(Stored records)

-- Opening Marker --

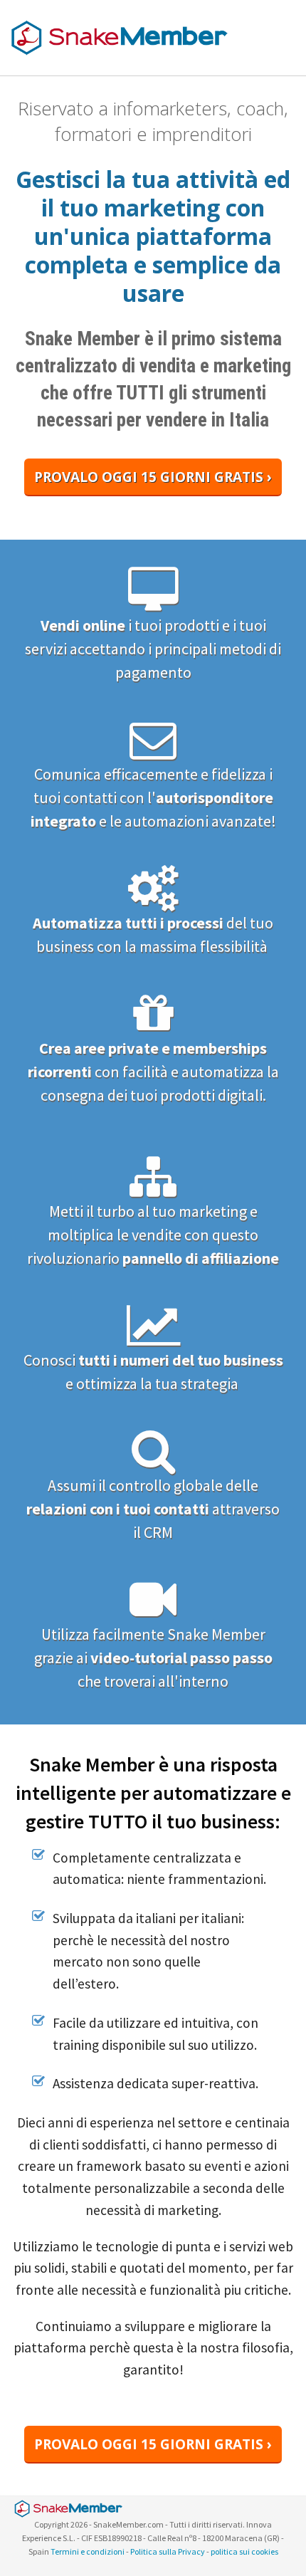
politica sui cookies (244, 2551)
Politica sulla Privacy (167, 2551)
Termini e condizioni (88, 2551)
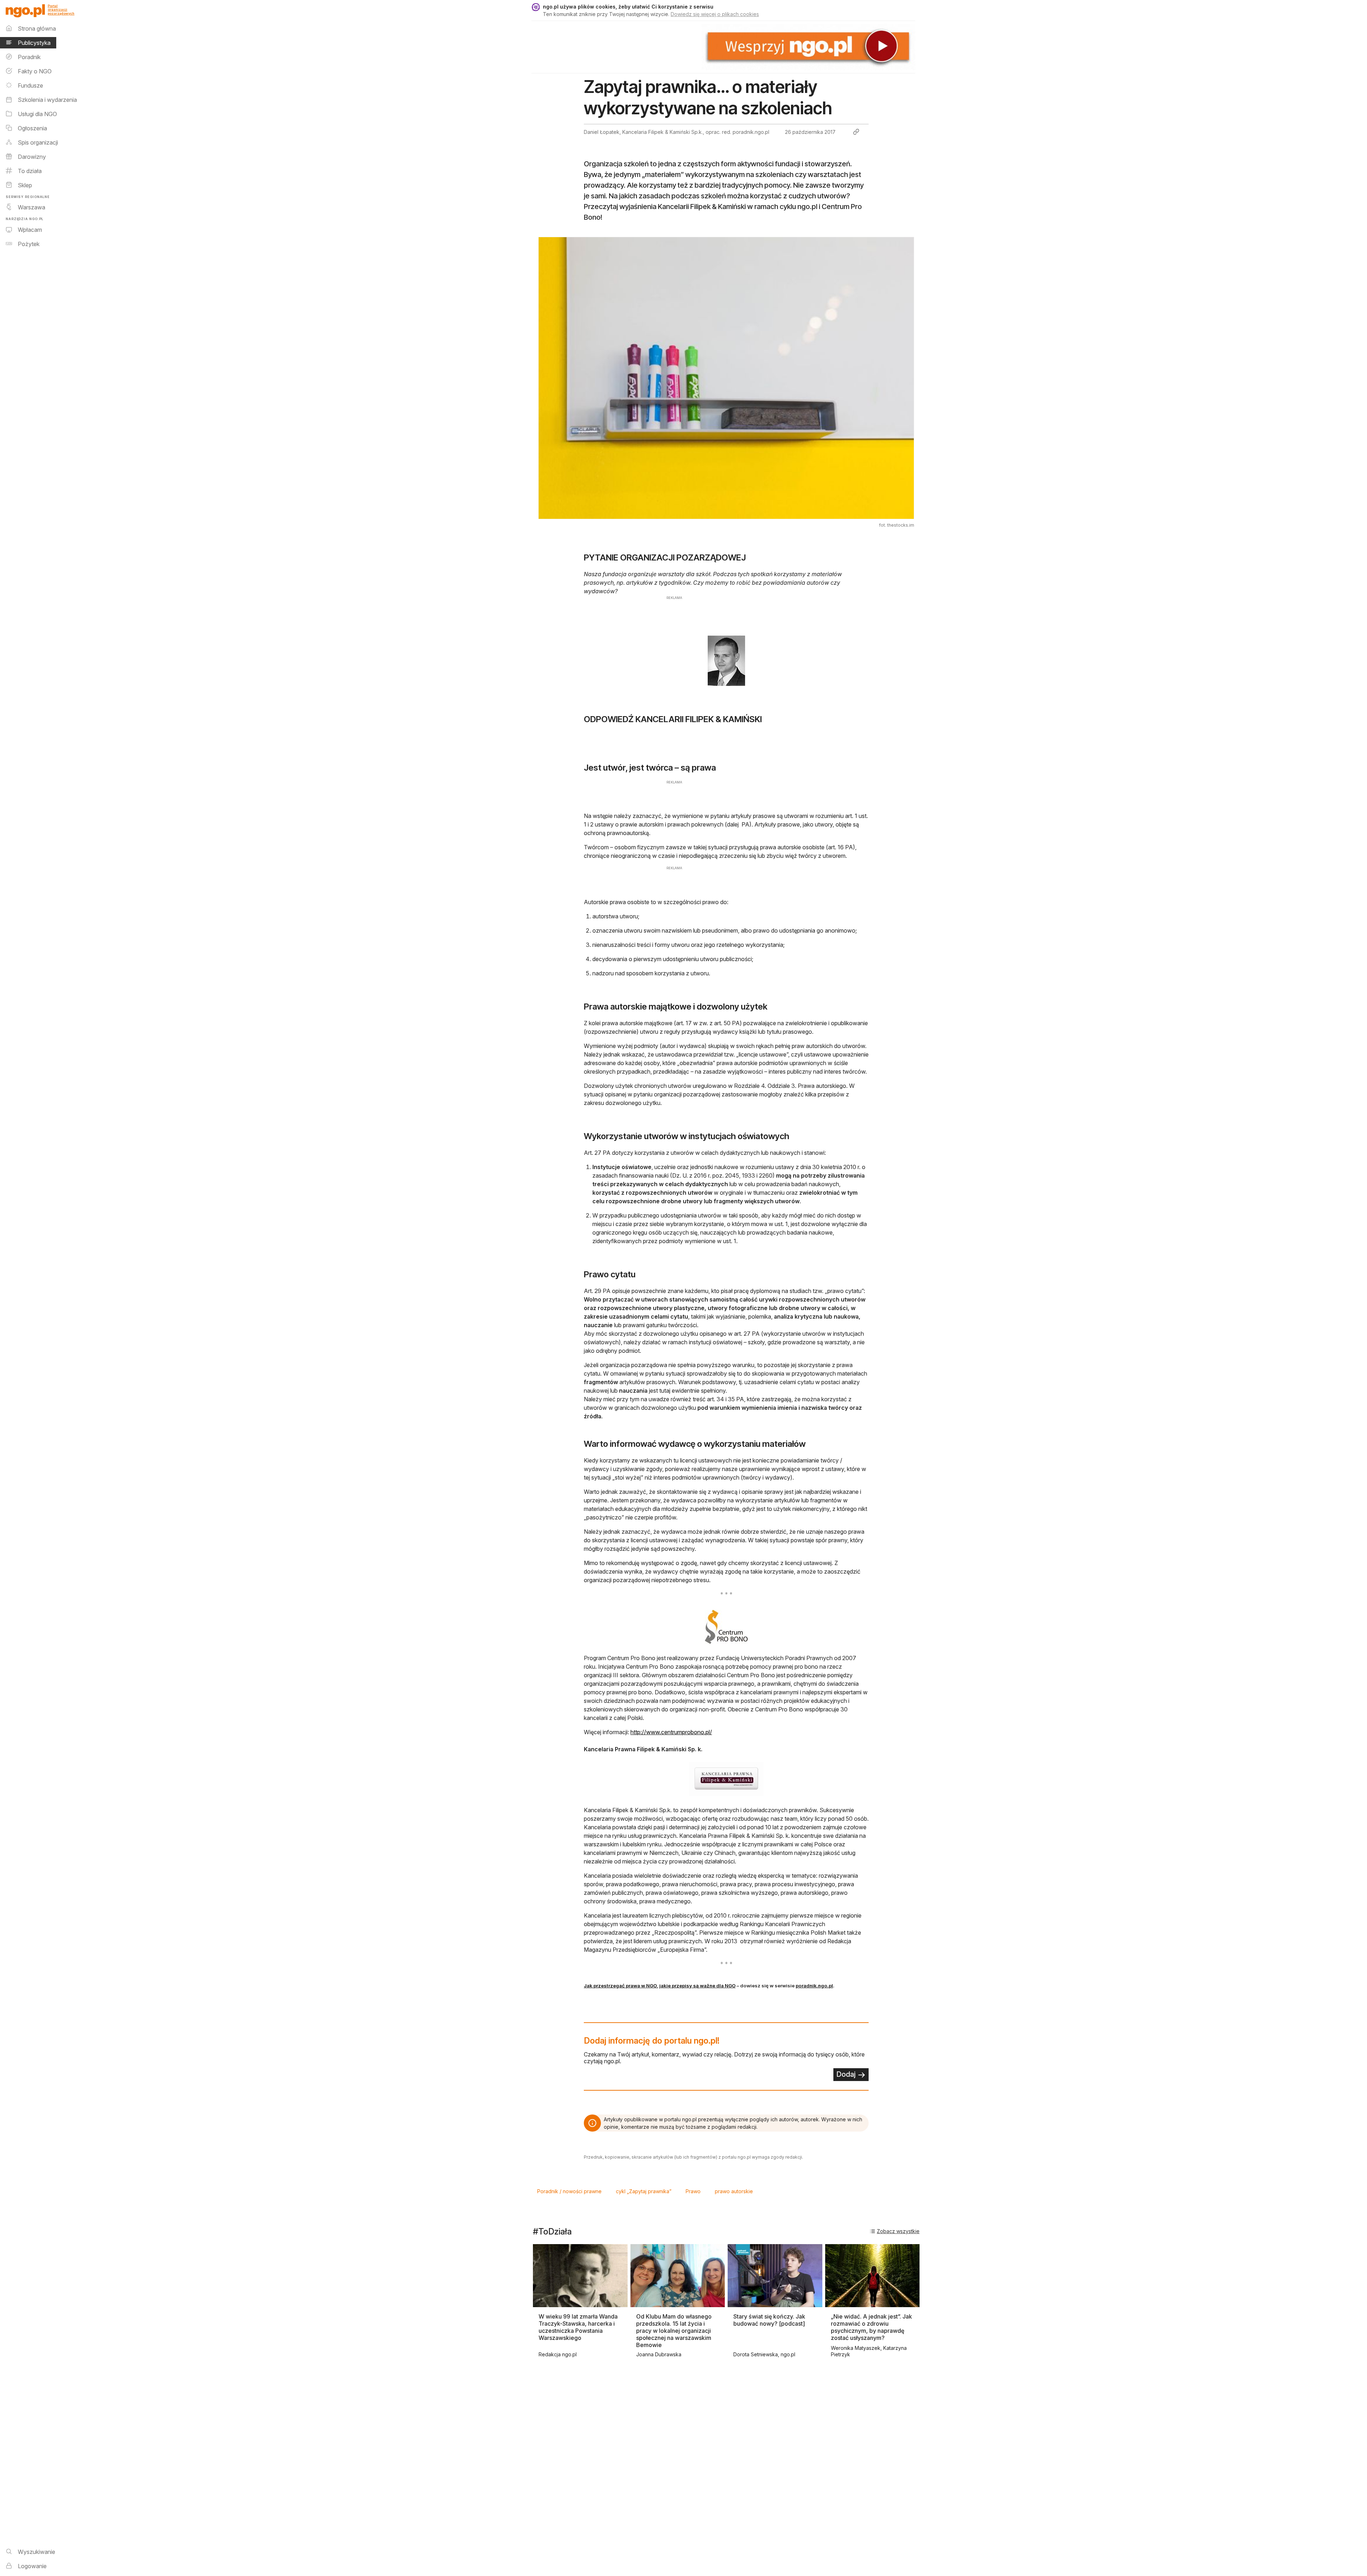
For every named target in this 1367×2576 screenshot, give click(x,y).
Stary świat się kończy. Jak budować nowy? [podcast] (769, 2320)
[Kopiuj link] (856, 131)
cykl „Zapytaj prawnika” (643, 2191)
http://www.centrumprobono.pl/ (671, 1732)
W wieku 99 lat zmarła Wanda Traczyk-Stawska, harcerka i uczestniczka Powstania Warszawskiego (578, 2327)
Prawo (693, 2191)
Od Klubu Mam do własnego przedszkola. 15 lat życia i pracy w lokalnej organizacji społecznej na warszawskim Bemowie (674, 2330)
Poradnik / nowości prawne (569, 2191)
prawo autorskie (734, 2191)
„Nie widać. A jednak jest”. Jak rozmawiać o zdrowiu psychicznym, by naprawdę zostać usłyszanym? (871, 2327)
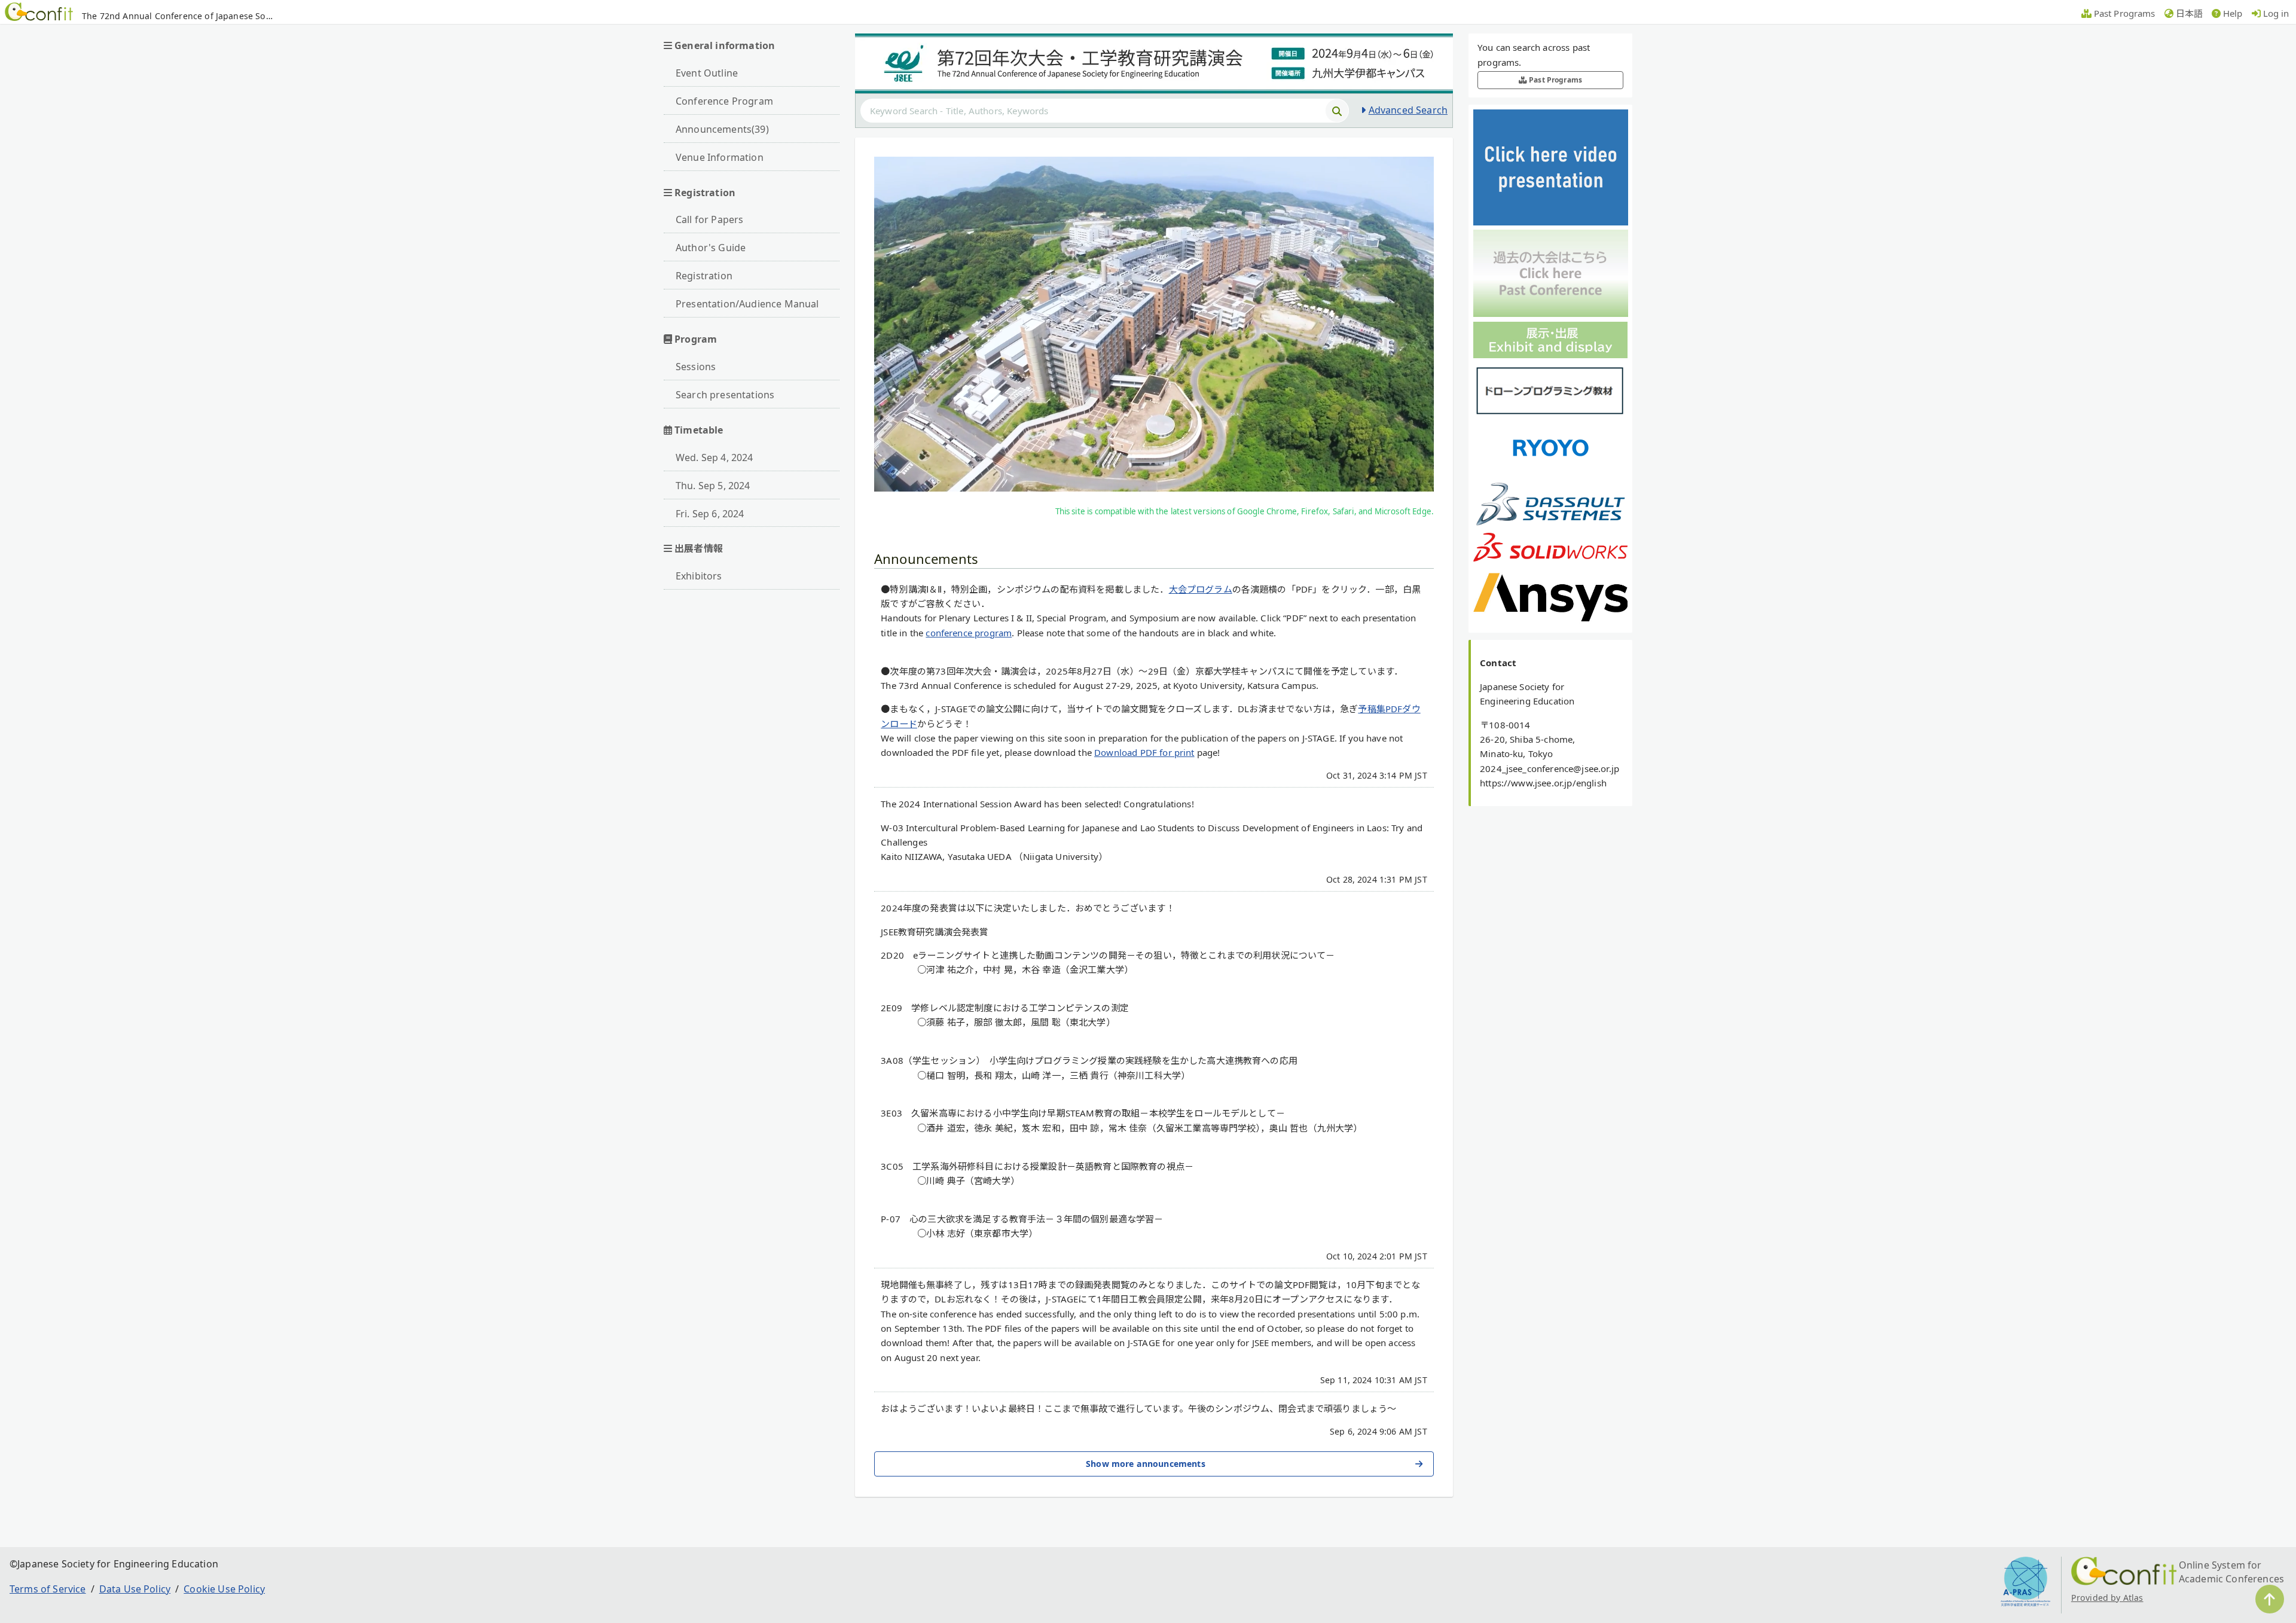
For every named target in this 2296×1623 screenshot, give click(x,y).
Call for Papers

-- Closing Marker --

* _Task statement_:
Make an exact copy of the records above. Keep out every picture.

* _The answer_:
politica sui cookies (244, 2551)
Politica sulla Privacy (167, 2551)
Termini e condizioni (88, 2551)
For every named target in this 1367×2576 screenshot, give click(x,y).
Stary świat się kończy. Jak budować nowy? [podcast] (769, 2320)
[Kopiuj link] (856, 131)
cykl „Zapytaj prawnika” (643, 2191)
http://www.centrumprobono.pl/ (671, 1732)
W wieku 99 lat zmarła Wanda Traczyk-Stawska, harcerka i uczestniczka Powstania Warszawskiego (578, 2327)
Prawo (693, 2191)
Od Klubu Mam do własnego przedszkola. 15 lat życia i pracy w lokalnej organizacji społecznej na warszawskim Bemowie (674, 2330)
Poradnik / nowości prawne (569, 2191)
prawo autorskie (734, 2191)
„Nie widać. A jednak jest”. Jak rozmawiać o zdrowiu psychicznym, by naprawdę zostać usłyszanym? (871, 2327)
For every named target in this 2296×1623 screenshot, give click(x,y).
Call for Papers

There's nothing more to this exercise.